I’m never quite sure what to do about it. I mean, maybe he had experienced recent loss, and just didn’t want to cry in front of the group. Maybe his sister is a widow, or maybe his mom is. Who knows.

I try and think the best of others. But I’m always interested in these people, the ones who disengage with me when they learn I’m a widow.

It’s like they don’t want to know that bad things happen in the world and I am a reminder that they do. Or that they can. I am a reminder that death exists, even at a fun party in a neighborhood with young people and manicured lawns.

“It’s okay,” I wanted to say to him. “Bad things do happen. But it’s not something you can control.”

And maybe, I could have added this:

“It’s also not something you can catch.”

6 Replies to “It’s Not Something You Can Catch”

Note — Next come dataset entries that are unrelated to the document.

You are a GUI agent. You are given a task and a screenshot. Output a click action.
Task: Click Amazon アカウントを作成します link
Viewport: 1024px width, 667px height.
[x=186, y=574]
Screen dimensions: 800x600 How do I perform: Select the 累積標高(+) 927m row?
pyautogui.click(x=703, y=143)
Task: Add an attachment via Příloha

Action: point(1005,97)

  1. I’m imagining myself in the same conversation and I find myself wondering how I would respond if I heard you say the same thing.
    Often in small talk like this with people you don’t know, there’s a conversational volley of limited intimacy. You can ask someone a question (how was your weekend?) and that’s an easy volley return – they answer it. Or you can make a universal observation (the weather, cost of gas) and the return volley is agreement or another similar observation. Or you can make a personal statement about yourself, to which a return volley would either be a follow up question to you, or a statement of common experience (my kids are over scheduled these days). But I can imagine what happens when you say you’re a widow is that people are unsure what their conversational volley should be. Do we ask a follow up question? If so, what question could possibly be appropriate to ask to either learn more about you or to keep the conversation going? I can imagine scrolling furiously through my mind to find a statement, a question, anything, that could possibly be appropriate to say right now to both acknowledge it and keep the conversation moving. Even sitting here by myself, I can’t think how to do it. That’s the moment it can become uncomfortable. And then people have wildly differing ways in which they *handle* the discomfort and that’s what you’re seeing and experiencing – fleeing, stammering, dumb questions or observations, etc. It’s just a theory. I wish it were easier for everyone to talk about.

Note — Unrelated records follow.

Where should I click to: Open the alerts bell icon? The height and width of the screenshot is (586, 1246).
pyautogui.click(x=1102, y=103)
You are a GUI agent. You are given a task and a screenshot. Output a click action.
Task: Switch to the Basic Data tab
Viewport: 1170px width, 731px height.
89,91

    1. It’s tough. This is why I try to react more with a sense of “I wonder” rather than “how dare he!” I think part of this is likely because we are often really bad about talking about death and grief in American society. No one is perfect, and I get that. But the stumbled responses I received often are fine. It’s the avoidance that I just can’t fully process.

  2. Part of understanding where I was on this widower journey was recognizing when I became able to comfort the people that I just dropped a bomb on that, “Hey, no worries, it’s cool, I can talk about it, you can ask me about it if you like.” Then you can get back to finding the things that you have in common. For me it’s better to have that info out in the open as soon as possible. Maybe it’s a bit self-centered, but I still feel, 3+ years out, that if you don’t know this one, very basic thing about me, then we’re just not going to get very far in our connection. “Widowed, full-time father of 3” is literally in the first sentence of my dating profile, for better or worse. Don’t bury the lede!

    1. Good point! I like the statement, “it’s okay, you can ask me about it if you like.” That’s so approachable and awesome of you.

  3. Ten years ago when out for a walk I began chatting with a woman in her eighties. As we talked, it was revealed that her husband had died a couple of years ago. I said I was sorry. She said matter of factly, “Well, people die. We had a wonderful life together. I have many friends and family here. I’m very lucky.” Now that I am a widower, I try (like Justdad) to comfort people that I just dropped a bomb on. The funniest reaction I remember is when I told a former coworker who hadn’t heard, he said, “Oh, I’m sorry to remind you.” I thought, as if I could possibly forget! He meant well, but people who have not experienced this kind of loss really don’t know what to say. I do the same as Justdad and tell people I’m fine with talking about my wife and my loss.

    1. Oh, that’s SO something people say to me often – “I’m so sorry to remind you/bring it up/etc.”!! Yes, I never forget.